# [BRIEF]
Please return every line below that contains the string "menu".

──────── SUPPLIED DATA ────────

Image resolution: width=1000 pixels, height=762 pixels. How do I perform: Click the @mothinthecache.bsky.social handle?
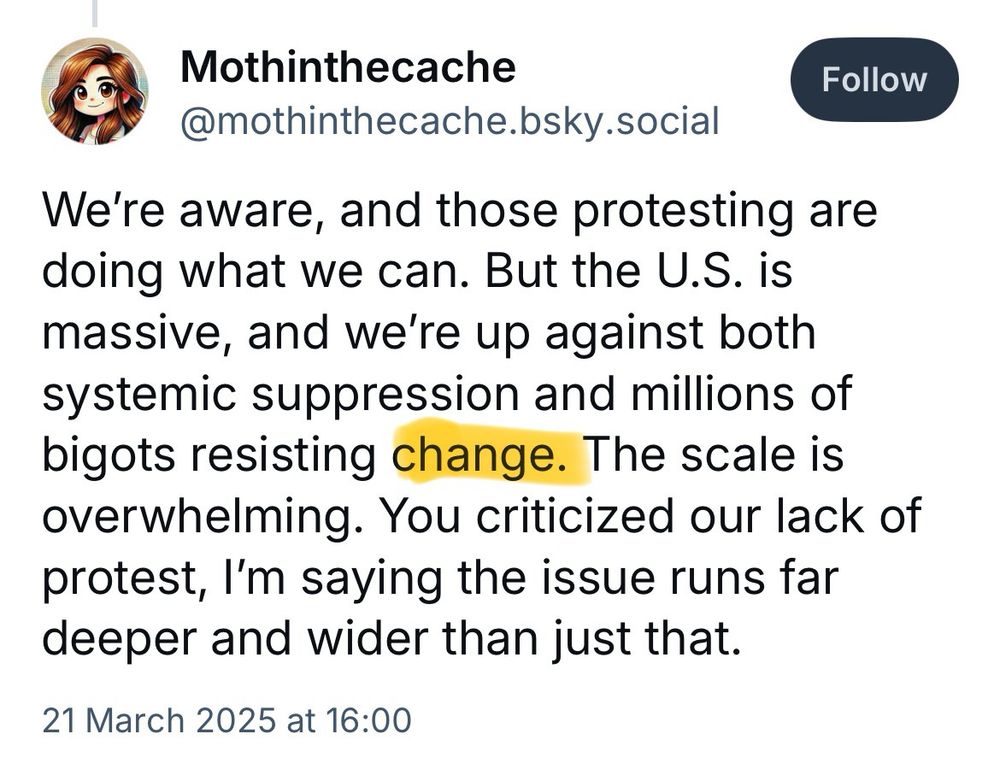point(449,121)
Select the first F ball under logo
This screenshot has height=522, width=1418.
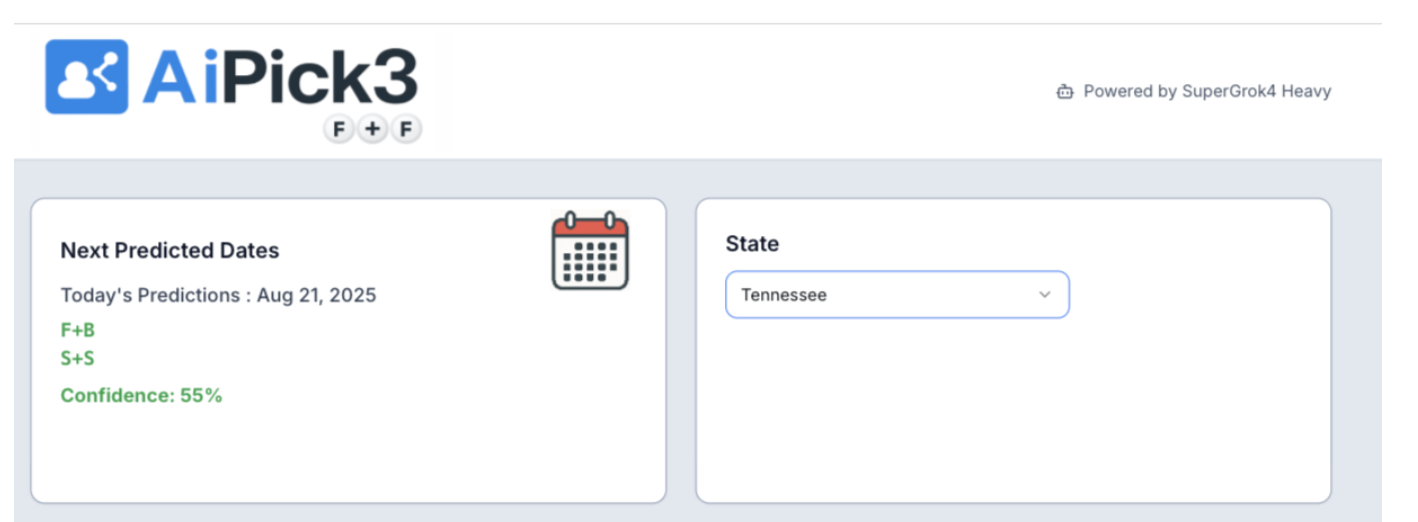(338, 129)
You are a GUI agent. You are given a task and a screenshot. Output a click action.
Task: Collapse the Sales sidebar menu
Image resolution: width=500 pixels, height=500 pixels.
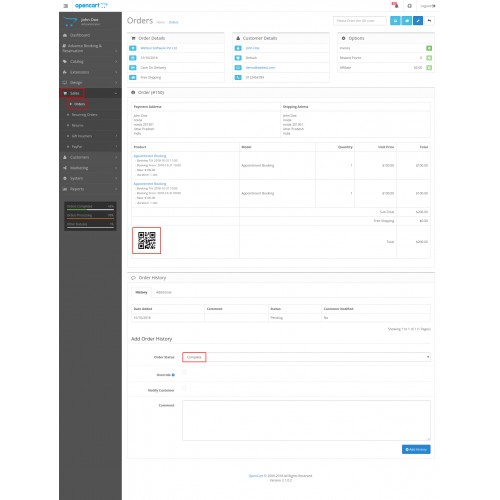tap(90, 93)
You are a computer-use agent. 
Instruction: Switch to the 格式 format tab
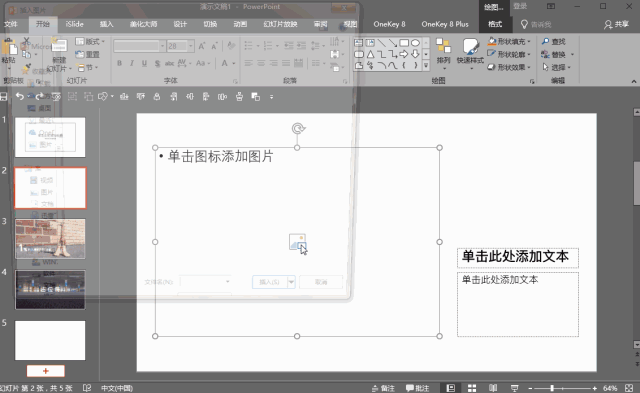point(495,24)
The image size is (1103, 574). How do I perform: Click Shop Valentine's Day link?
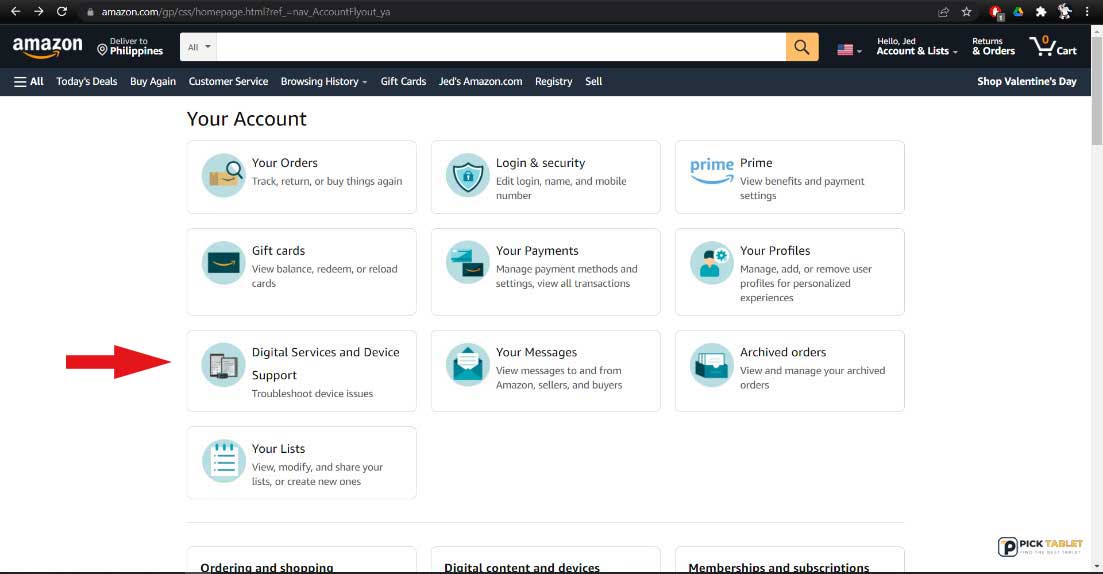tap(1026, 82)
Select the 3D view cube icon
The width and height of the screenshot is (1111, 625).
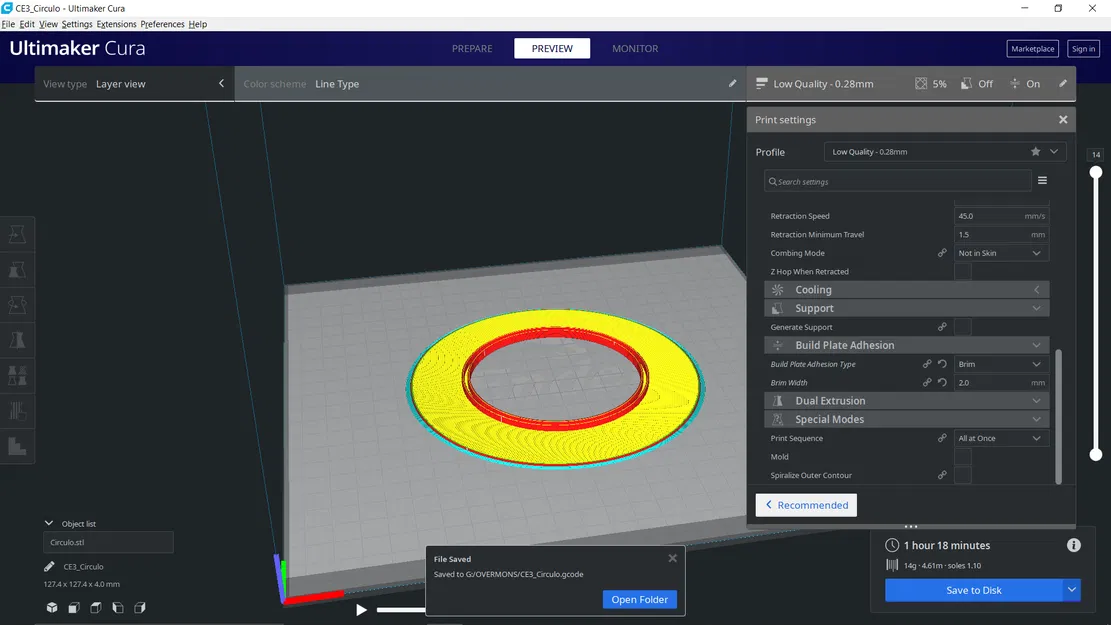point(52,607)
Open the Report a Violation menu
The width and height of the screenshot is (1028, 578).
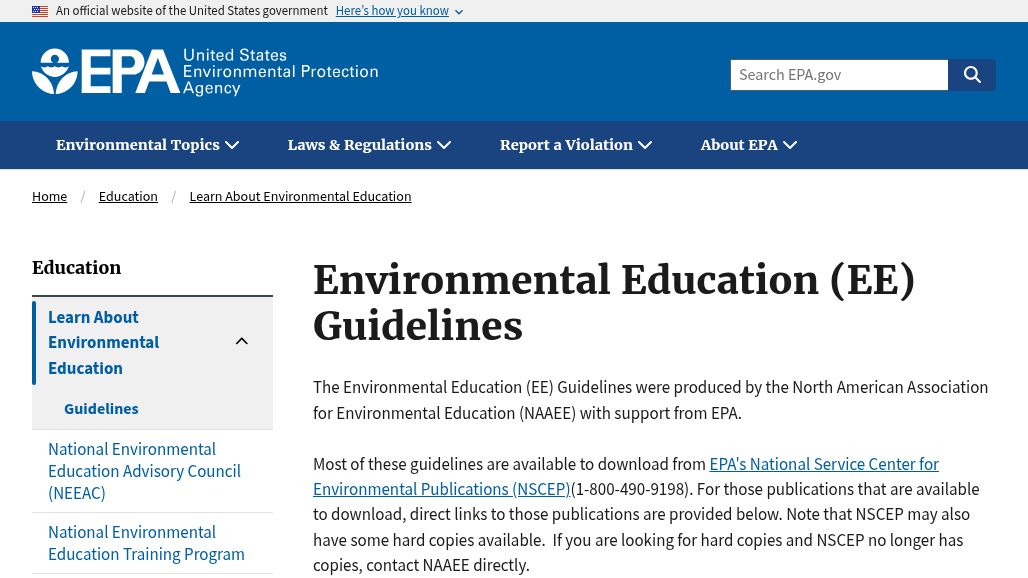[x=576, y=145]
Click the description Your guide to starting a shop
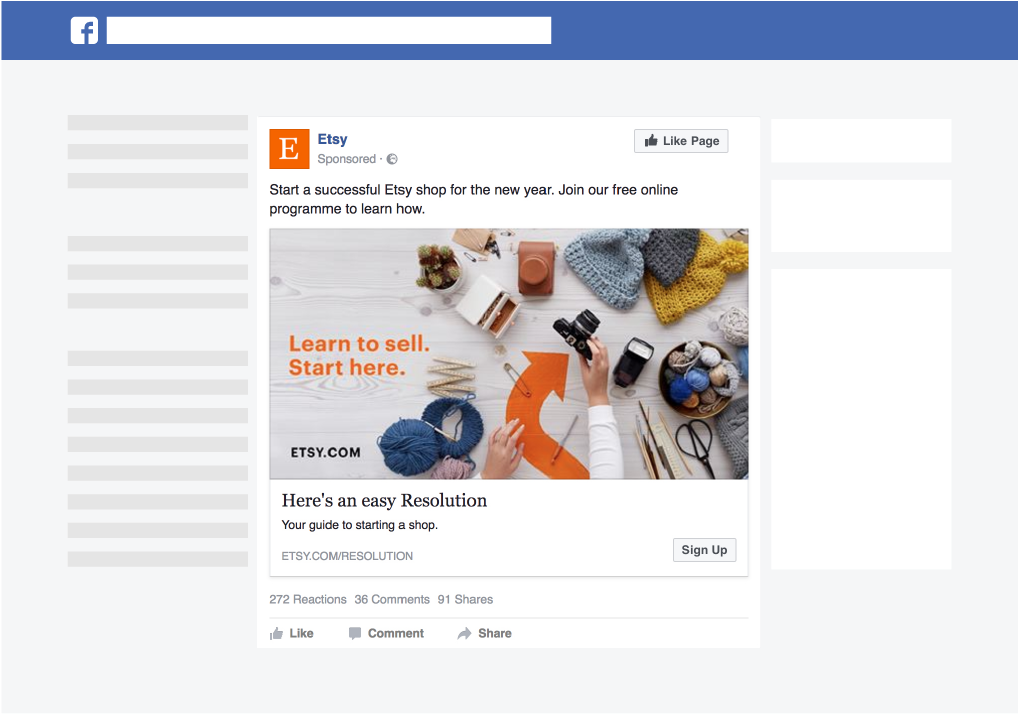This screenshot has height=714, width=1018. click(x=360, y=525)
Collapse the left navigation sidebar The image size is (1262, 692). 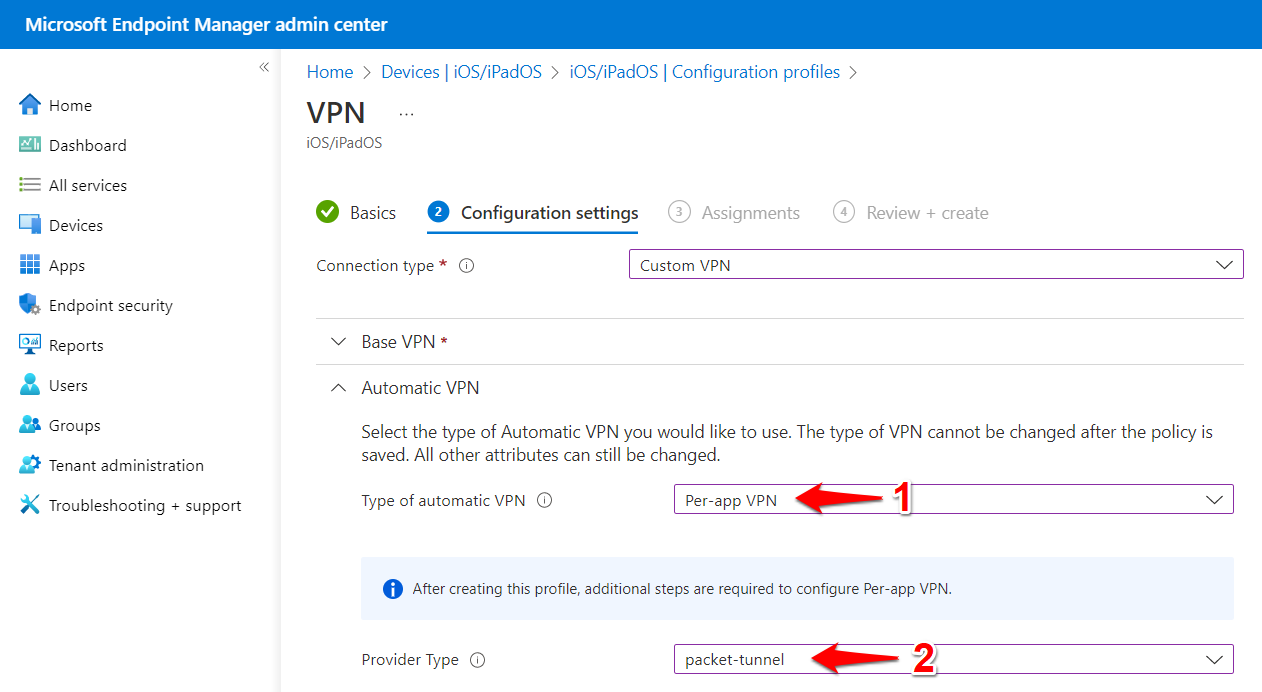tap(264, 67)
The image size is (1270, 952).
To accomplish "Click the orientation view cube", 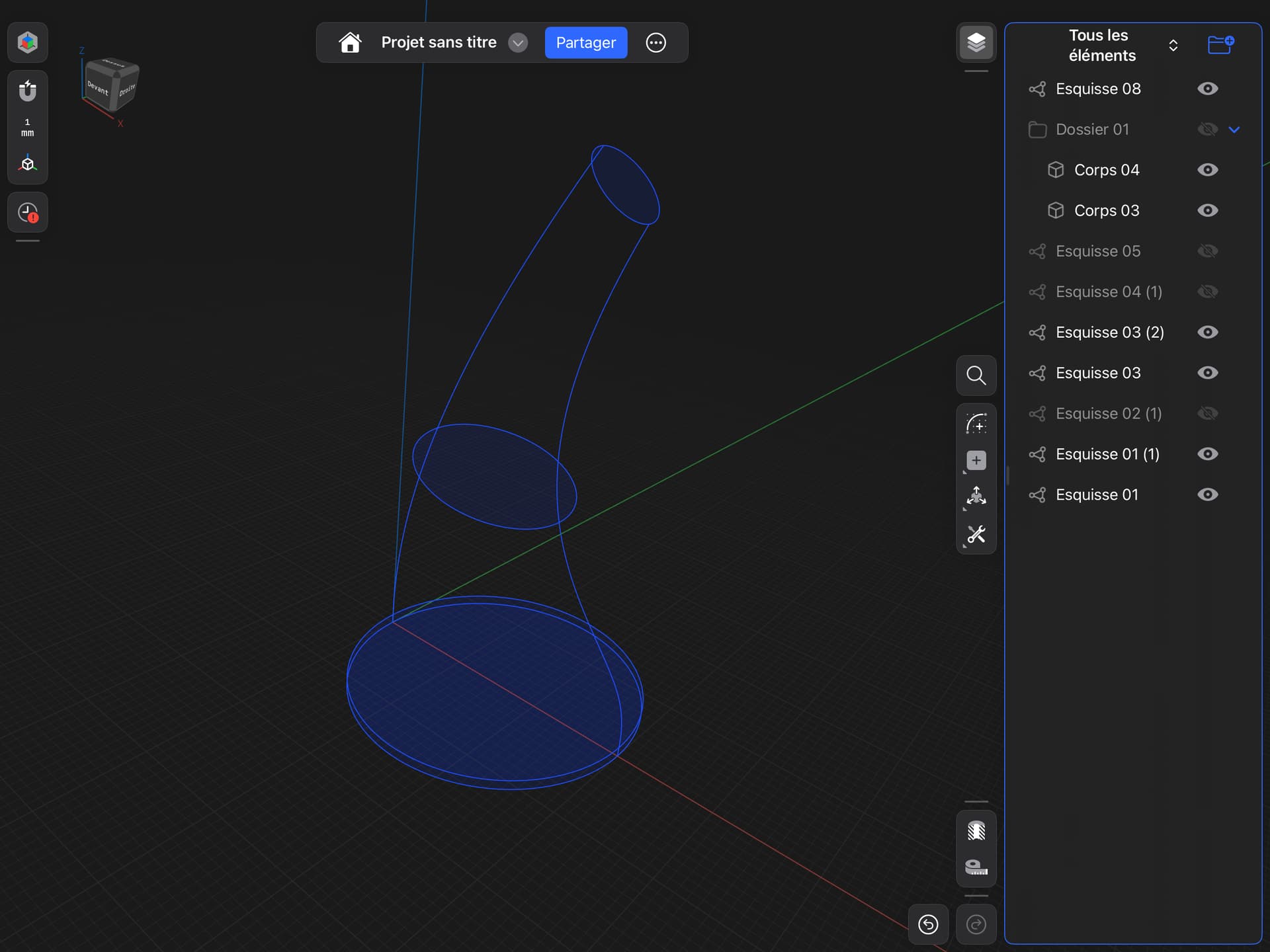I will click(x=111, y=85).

────────

# [FINISHED EXERCISE]
Task: Collapse the Sales sidebar menu
Open the Report a Violation menu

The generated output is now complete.